┌──

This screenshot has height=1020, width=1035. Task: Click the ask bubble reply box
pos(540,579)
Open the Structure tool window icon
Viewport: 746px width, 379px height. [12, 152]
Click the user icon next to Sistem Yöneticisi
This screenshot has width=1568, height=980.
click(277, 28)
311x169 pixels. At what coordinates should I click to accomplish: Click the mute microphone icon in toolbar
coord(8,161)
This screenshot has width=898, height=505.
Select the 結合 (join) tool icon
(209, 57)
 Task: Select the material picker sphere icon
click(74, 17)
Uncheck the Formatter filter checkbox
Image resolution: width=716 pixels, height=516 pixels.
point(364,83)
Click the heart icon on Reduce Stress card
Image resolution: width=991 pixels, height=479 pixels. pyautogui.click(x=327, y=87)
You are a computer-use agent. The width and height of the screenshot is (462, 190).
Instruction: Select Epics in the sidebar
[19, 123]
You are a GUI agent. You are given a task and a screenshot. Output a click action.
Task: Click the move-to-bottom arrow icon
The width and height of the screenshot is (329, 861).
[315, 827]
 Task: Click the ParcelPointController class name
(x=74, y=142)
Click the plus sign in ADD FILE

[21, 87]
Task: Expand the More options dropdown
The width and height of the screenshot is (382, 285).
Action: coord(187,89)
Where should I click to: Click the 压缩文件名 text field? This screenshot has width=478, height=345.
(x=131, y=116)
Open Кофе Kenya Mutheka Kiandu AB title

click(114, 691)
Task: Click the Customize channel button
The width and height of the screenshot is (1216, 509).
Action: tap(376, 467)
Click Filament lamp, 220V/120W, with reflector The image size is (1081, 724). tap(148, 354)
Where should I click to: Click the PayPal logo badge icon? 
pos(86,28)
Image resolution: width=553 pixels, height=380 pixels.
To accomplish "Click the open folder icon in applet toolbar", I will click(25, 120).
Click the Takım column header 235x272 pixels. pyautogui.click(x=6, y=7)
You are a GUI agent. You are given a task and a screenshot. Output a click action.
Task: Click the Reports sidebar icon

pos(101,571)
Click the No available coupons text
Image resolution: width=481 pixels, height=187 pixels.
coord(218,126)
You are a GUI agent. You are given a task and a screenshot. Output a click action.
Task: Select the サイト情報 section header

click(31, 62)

└──

Write down exactly the span of lines above from the one containing "Where should I click to: Click the 压缩文件名" to the one containing "Click Filament lamp, 220V/120W, with", both ends included.

> _Answer for the task_:
Where should I click to: Click the 压缩文件名 text field? This screenshot has width=478, height=345.
(x=131, y=116)
Open Кофе Kenya Mutheka Kiandu AB title

click(114, 691)
Task: Click the Customize channel button
The width and height of the screenshot is (1216, 509).
Action: tap(376, 467)
Click Filament lamp, 220V/120W, with reflector The image size is (1081, 724). tap(148, 354)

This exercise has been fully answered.